--- BEGIN RECORDS FOR PROCESSING ---

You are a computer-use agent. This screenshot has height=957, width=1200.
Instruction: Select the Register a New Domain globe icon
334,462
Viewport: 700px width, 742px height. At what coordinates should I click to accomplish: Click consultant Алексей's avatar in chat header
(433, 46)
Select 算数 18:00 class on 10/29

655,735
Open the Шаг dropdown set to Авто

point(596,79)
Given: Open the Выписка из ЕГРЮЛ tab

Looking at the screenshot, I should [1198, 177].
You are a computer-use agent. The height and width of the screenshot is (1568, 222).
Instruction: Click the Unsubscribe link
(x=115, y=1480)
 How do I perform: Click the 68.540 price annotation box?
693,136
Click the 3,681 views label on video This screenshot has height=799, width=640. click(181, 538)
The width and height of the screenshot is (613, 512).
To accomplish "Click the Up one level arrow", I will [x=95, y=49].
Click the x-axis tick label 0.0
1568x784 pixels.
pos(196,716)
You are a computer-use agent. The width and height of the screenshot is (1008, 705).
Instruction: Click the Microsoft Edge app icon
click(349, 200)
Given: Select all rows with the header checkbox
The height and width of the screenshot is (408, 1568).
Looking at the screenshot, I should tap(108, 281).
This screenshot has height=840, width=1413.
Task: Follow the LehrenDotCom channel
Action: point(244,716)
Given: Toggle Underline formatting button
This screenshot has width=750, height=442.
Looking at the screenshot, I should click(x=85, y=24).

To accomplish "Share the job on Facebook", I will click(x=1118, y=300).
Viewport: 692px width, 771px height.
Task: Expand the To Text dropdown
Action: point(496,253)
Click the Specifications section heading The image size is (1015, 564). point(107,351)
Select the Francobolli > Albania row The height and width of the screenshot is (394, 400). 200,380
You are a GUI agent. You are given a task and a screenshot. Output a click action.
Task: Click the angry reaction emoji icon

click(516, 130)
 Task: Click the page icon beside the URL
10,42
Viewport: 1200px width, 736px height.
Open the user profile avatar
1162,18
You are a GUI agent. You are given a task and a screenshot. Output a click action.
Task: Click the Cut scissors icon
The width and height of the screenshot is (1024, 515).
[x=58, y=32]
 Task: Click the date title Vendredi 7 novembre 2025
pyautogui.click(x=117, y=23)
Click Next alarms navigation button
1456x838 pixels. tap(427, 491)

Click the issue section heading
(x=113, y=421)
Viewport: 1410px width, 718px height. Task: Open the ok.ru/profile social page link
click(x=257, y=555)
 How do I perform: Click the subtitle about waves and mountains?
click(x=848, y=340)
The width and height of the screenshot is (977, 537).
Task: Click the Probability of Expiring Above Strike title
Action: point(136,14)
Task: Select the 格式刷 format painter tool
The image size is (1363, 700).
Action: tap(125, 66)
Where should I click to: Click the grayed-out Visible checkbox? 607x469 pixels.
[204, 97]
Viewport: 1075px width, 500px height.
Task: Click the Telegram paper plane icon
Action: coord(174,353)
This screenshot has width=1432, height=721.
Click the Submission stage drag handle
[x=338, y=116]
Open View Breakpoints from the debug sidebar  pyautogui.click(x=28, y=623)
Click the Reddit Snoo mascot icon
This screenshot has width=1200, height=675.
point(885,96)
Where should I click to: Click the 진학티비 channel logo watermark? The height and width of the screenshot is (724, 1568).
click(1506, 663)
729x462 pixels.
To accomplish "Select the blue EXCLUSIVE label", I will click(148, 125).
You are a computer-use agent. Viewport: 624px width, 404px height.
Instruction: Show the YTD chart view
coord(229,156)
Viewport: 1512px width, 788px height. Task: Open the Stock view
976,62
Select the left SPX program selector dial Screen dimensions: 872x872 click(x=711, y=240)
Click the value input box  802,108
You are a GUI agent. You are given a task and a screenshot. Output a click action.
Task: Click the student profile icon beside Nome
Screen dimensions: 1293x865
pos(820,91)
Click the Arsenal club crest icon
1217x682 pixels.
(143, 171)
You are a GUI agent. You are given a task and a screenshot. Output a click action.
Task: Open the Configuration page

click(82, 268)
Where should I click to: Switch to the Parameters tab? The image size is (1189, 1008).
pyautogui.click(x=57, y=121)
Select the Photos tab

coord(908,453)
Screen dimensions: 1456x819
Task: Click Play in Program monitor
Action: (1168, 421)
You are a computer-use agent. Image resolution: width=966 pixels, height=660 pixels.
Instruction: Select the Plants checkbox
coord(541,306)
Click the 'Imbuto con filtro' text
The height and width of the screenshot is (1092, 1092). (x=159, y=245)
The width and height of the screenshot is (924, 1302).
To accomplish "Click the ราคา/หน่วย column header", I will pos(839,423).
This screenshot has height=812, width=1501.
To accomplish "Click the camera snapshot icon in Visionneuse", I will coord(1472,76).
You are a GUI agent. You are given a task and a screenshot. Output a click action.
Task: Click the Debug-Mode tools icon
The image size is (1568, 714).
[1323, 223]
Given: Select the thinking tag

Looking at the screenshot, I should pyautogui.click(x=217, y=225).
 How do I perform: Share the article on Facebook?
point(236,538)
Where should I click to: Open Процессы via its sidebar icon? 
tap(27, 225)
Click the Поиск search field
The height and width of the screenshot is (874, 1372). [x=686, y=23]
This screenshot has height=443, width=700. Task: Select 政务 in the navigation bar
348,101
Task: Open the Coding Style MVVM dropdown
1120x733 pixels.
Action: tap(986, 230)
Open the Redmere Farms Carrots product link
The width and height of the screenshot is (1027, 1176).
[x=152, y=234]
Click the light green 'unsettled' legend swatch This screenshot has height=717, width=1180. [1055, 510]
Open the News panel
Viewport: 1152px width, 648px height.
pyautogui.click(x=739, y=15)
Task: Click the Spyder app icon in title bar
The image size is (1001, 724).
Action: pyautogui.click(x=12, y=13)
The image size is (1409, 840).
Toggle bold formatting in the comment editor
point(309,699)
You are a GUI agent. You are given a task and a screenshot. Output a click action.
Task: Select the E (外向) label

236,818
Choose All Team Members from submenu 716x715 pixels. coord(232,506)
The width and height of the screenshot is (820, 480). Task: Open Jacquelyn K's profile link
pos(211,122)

--- END RECORDS FOR PROCESSING ---

**AIM**
Copy out the records word for word, beginning with the line that contains "How do I perform: Click the subtitle" and continuing through the line that contains "Action: tap(125, 66)".

**RESPONSE TO THIS EXERCISE**
 How do I perform: Click the subtitle about waves and mountains?
click(x=848, y=340)
The width and height of the screenshot is (977, 537).
Task: Click the Probability of Expiring Above Strike title
Action: point(136,14)
Task: Select the 格式刷 format painter tool
The image size is (1363, 700).
Action: tap(125, 66)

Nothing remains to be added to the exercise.